# MAGLITE 3D BULB, WHAT VOLTAGE CURRENT.



## TinderBox (UK) (Sep 18, 2006)

what is the normal voltage and current for an standard 3D maglite bulb.

as it only says 3 cell on the bulb.

I am looking for an 3.6 volt bulb at 0.5 and 0.9amp for use in a BCS Powerstik 8AA.

thanks.

John.


----------



## Flash_Gordon (Sep 18, 2006)

The standard (Krypton) Mag 3D lamp should be equivalent to a KPR103.

KPR103 spec is 3.6V .75A. If you have any doubts about the Mag bulb, KPR103 should be easily available.

Mark


----------



## TinderBox (UK) (Sep 18, 2006)

thanks for the response.

as i said i am looking for some 3.6volt 0.5 and 0.9amp PR bulbs.

this is voltage and current of the two included bulbs with the BCS Powerstik 8AA.

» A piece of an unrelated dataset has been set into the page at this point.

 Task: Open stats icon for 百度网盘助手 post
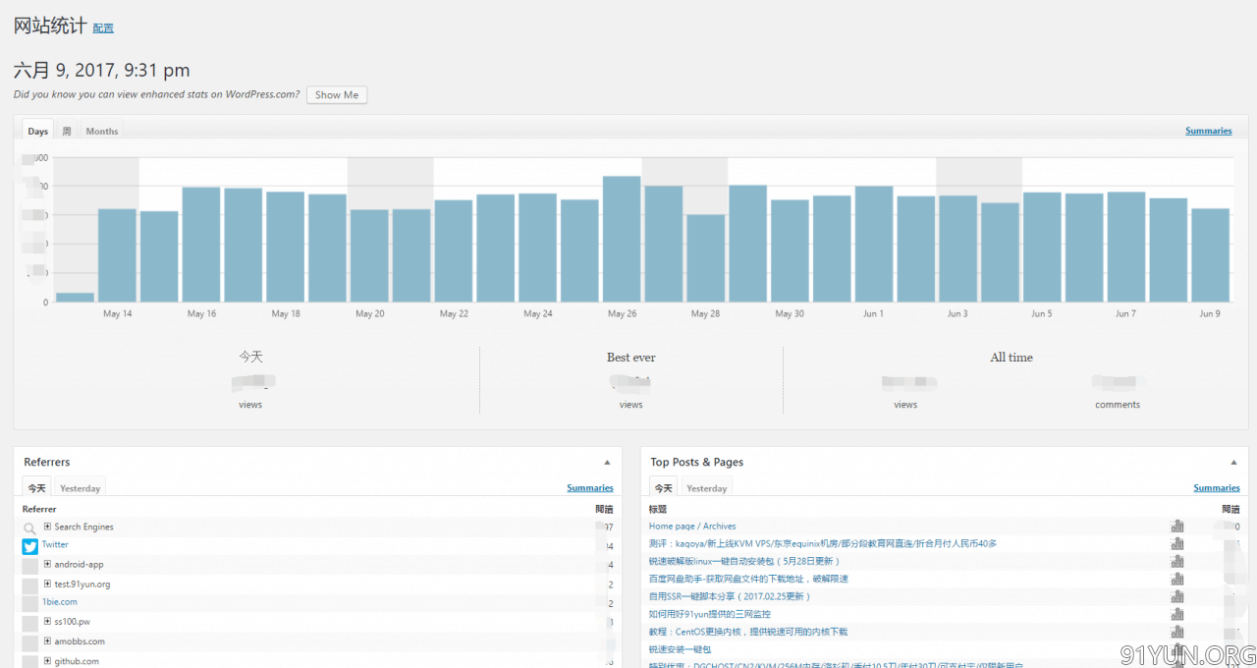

I am hoping i can use standard bulbs with it if i can match the voltage and current normaly used.

does anybody know.

thankyou.

John.


----------



## TinderBox (UK) (Sep 18, 2006)




----------



## AshA4 (Sep 18, 2006)

I responded to your other post Tinder. I use both a mag 2 cell and 3 cell with the powerstik and both work fine. 2 cell's a little brighter of course but may not last as long. YMMV


----------